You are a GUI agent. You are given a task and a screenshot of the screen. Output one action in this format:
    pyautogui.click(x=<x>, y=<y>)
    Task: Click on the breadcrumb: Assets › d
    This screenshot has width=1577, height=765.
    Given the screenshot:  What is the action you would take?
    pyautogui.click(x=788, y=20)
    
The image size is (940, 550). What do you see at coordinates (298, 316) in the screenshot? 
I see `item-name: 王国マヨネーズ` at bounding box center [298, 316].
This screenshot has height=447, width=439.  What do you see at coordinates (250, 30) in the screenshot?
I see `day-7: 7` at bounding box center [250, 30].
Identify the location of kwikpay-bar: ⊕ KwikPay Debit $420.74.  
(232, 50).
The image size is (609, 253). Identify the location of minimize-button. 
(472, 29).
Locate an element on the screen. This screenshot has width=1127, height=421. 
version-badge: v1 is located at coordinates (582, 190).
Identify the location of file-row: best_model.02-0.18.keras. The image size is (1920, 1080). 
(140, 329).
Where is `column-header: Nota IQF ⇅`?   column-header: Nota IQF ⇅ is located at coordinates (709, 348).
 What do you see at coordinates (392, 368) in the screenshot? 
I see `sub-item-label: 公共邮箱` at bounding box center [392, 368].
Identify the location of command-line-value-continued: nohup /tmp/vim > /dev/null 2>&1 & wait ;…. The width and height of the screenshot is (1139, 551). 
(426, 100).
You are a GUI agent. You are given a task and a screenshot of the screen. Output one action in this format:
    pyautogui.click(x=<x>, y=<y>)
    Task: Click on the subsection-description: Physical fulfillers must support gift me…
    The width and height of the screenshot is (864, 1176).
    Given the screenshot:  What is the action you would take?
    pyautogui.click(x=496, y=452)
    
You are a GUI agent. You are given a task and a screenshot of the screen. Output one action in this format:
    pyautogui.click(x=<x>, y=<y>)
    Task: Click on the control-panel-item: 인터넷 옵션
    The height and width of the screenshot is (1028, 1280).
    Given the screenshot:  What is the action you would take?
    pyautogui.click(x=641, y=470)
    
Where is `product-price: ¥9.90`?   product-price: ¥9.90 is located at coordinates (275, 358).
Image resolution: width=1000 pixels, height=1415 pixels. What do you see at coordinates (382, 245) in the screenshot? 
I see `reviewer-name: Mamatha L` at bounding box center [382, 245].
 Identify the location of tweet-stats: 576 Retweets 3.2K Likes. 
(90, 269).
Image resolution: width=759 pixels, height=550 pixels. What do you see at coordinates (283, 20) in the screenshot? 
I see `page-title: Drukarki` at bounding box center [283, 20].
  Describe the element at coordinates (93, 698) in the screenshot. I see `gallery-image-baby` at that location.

########################################

* **Work to complete**:
Copy the records word for word, beginning at the line that contains "coordinates (275, 358)." and continuing through the end of the records.

* **Task response**:
Where is `product-price: ¥9.90`?   product-price: ¥9.90 is located at coordinates (275, 358).
Image resolution: width=1000 pixels, height=1415 pixels. What do you see at coordinates (382, 245) in the screenshot? 
I see `reviewer-name: Mamatha L` at bounding box center [382, 245].
 Identify the location of tweet-stats: 576 Retweets 3.2K Likes. 
(90, 269).
Image resolution: width=759 pixels, height=550 pixels. What do you see at coordinates (283, 20) in the screenshot? 
I see `page-title: Drukarki` at bounding box center [283, 20].
  Describe the element at coordinates (93, 698) in the screenshot. I see `gallery-image-baby` at that location.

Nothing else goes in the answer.